**Exercise requirements**
The lines from the one with "Task: Toggle the layer lock padlock icon" through the last line of the material below, copied exactly and free of pictures, make up the whole answer.

##### Data to process #####

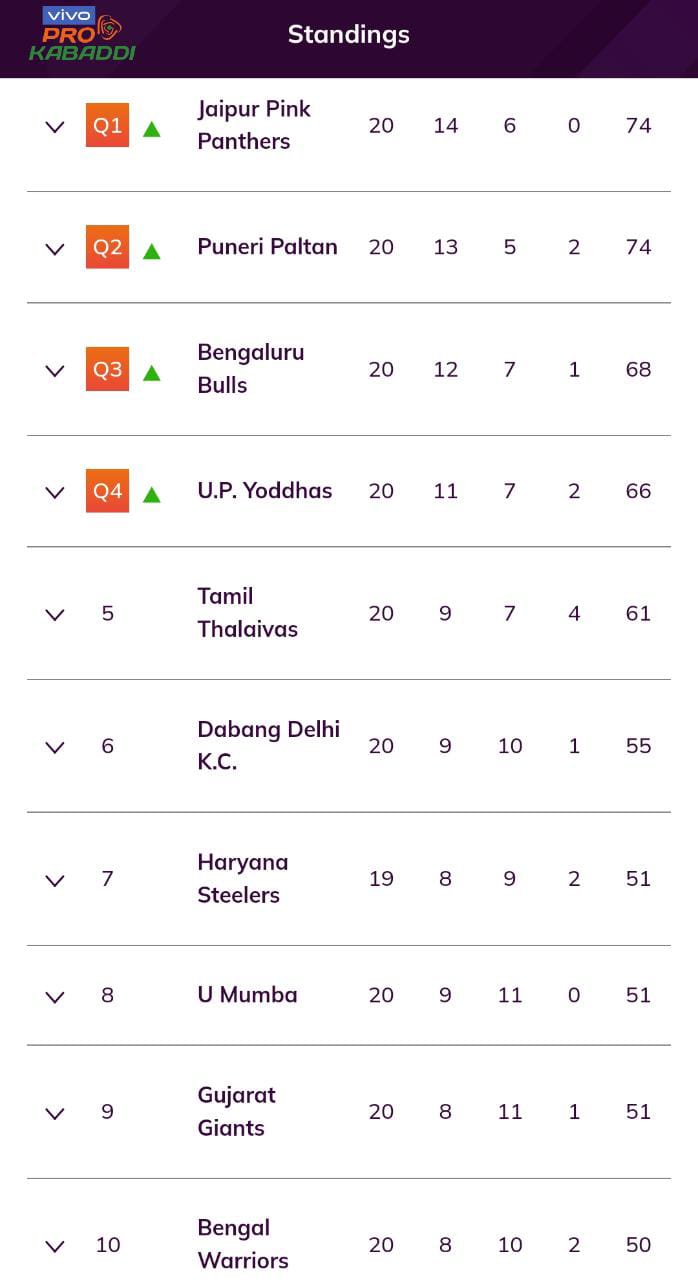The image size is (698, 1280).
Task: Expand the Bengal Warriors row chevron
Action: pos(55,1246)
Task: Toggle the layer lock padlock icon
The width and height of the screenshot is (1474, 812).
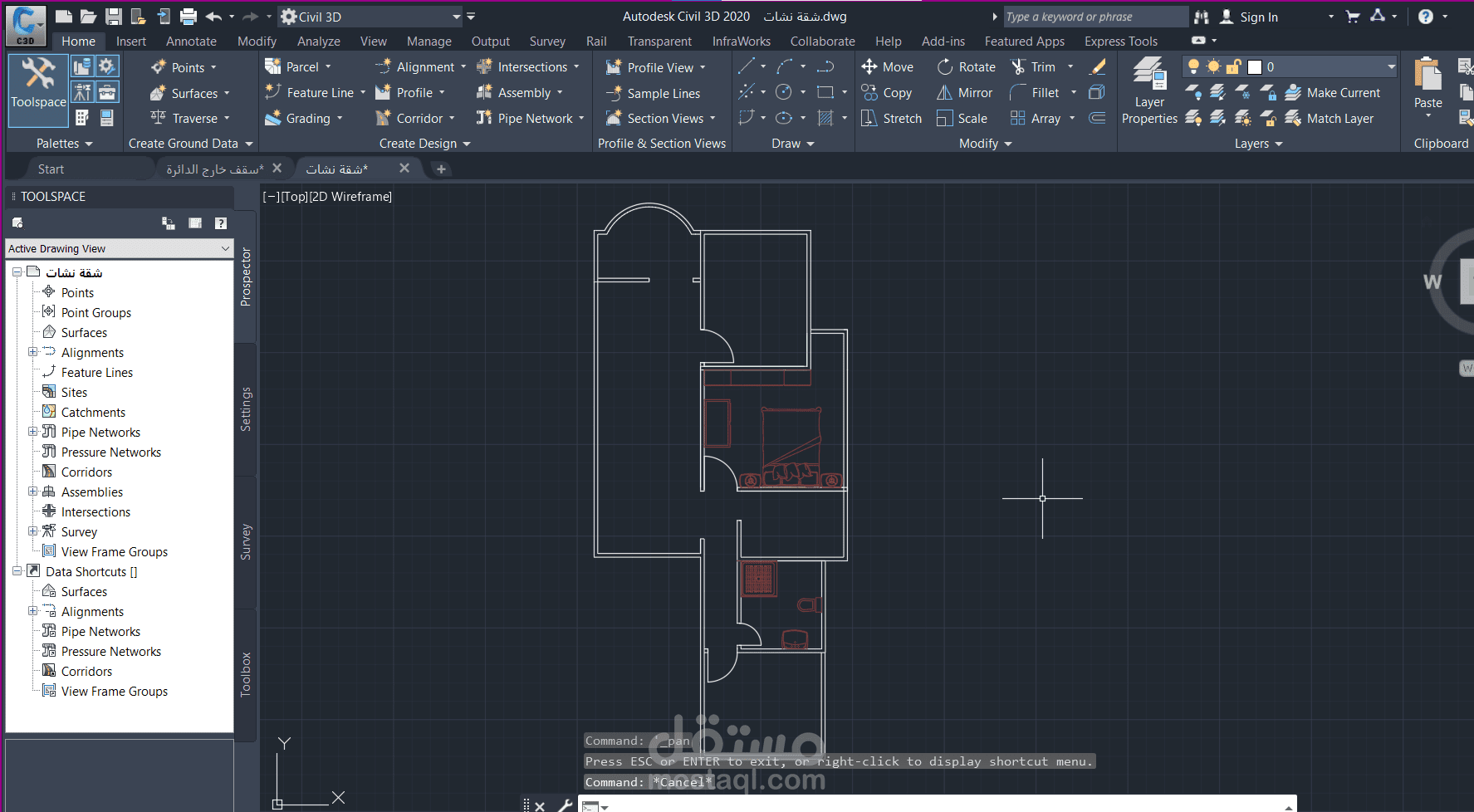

#####

**Worked solution**
Task: Toggle the layer lock padlock icon
The width and height of the screenshot is (1474, 812).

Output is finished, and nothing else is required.